El año pasado, por medio una manta colocada junto a varias cabezas decapitadas, la alcaldesa morenista de Chilpancingo, Norma Otilia Hernández, la llamó a cuentas al jefe de los Ardillos (conocidos así por el alias su fundador Carlos Ortega Rosas, la Ardilla) para ajustar las cuotas territoriales y los giros a cargo de la organización. A su sucesor, el perredista Alejandro Arcos Catalán, lo convocaron a territorio ardillo a escasos días de tomar posesión y después de la ejecución del secretario general del Ayuntamiento y del futuro jefe de policía, al parecer por el reclamo de un tercio del ramo 33 del presupuesto municipal y de 3 a 5 cargos en el ayuntamiento para emisarios del grupo criminal. Solo podemos especular acerca de sus respuestas, la una sobrevivió, el otro no. Arreglos similares o de mayor envergadura a los que seguramente alcaldes de otras ciudades guerrerenses llegaron en su momento con las bandas regionales (i.e. José Luis Abarca con los Guerreros Unidos en Iguala).

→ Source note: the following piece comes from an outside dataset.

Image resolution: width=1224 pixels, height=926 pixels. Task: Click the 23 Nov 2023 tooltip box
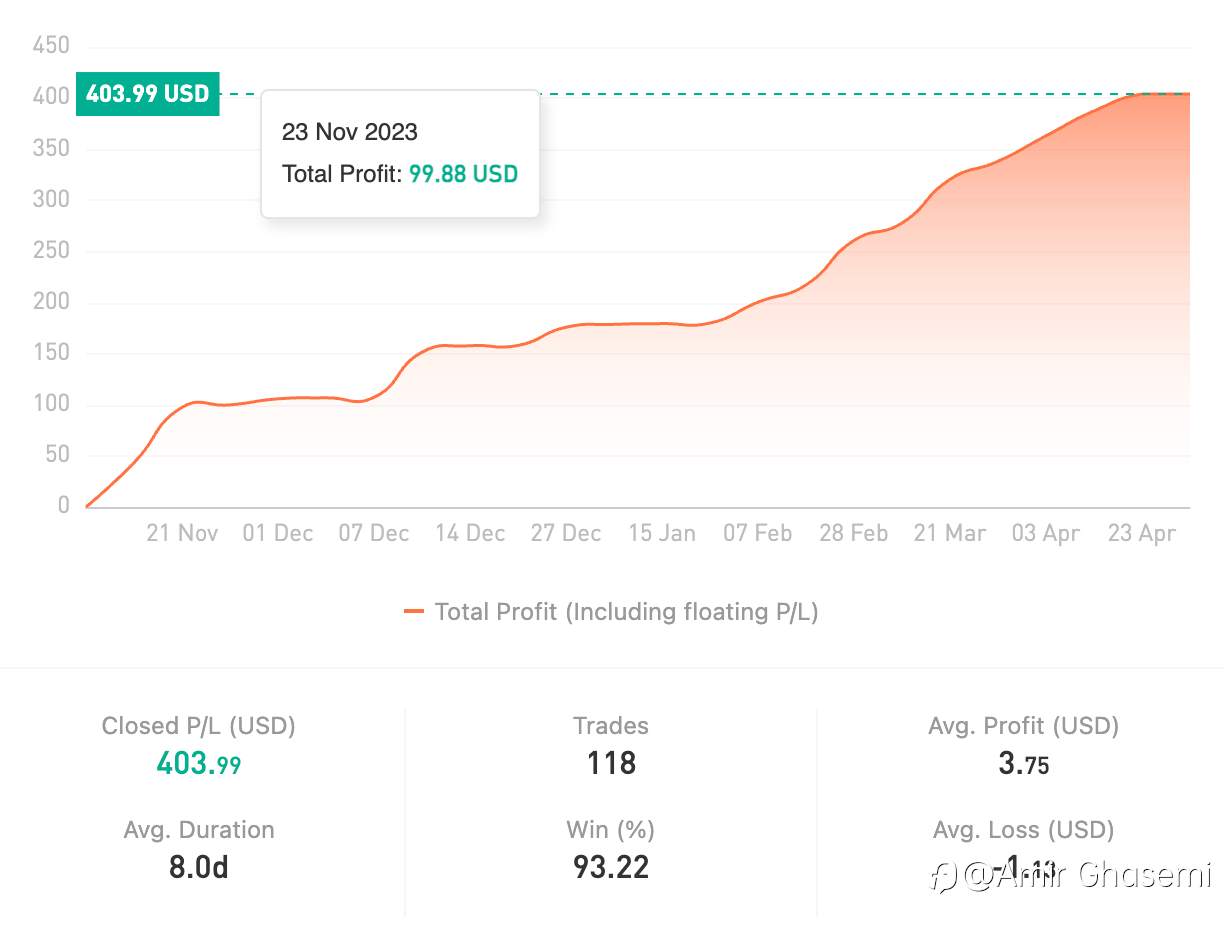(400, 154)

El sepelio del alcalde decapitado conmocionó a la capital guerrerense y provocó la indignación de la ciudadanía chilpancingueña, que se sobrepuso al miedo infundido por el crimen y cuestionó la negligencia del gobierno estatal al abandonar a su suerte al presidente municipal y corrió a la alcaldesa saliente del velorio espetándole un “tú vendiste Chilpancingo”. Cientos de personas acompañaron el cortejo fúnebre de Arcos Catalán y, dos días después, una manifestación masiva de personas vestidas de blanco circuló por las principales calles de la ciudad hasta llegar al Zócalo y colocar una ofrenda de “más de 200 veladoras y 12 coronas de flores”, reportó la prensa. También coreó la multitud “¡Justicia, justicia!, fuera la gobernadora”.

En la elección constitucional de 2024 Guerrero fue la entidad en la que se asesinaron más candidatos a puestos de elección popular y el primero en los años recientes donde se ejecuta a un alcalde en funciones, lo cual supone que antes, durante y después de las elecciones el crimen exige la sumisión de las autoridades legítimamente designadas so pena de ejercer la soberanía sumaria y violentando la deliberación democrática. Cada vez más el crimen penetra a la sociedad política y no parecen existir la disposición, los instrumentos y la fuerza del Estado para revertirlo, de manera tal de desarticular una de las fuentes principales de la violencia en el país. En vista de ello, es más que preocupante que ninguna autoridad federal de alto nivel ha pisado Chilpancingo en estos días no obstante tratarse de un delito de alto impacto, del fuero federal y de un desafío frontal al orden civil susceptible de emularse en otras regiones del país.

Carlos Illades y Teresa Santiago son autores de 'Estado de guerra. De la guerra sucia a la narcoguerra' (ERA, 2014) y de 'Mundos de muerte. Despojo, crimen y violencia en Guerrero' (Gedisa/UAM, 2020).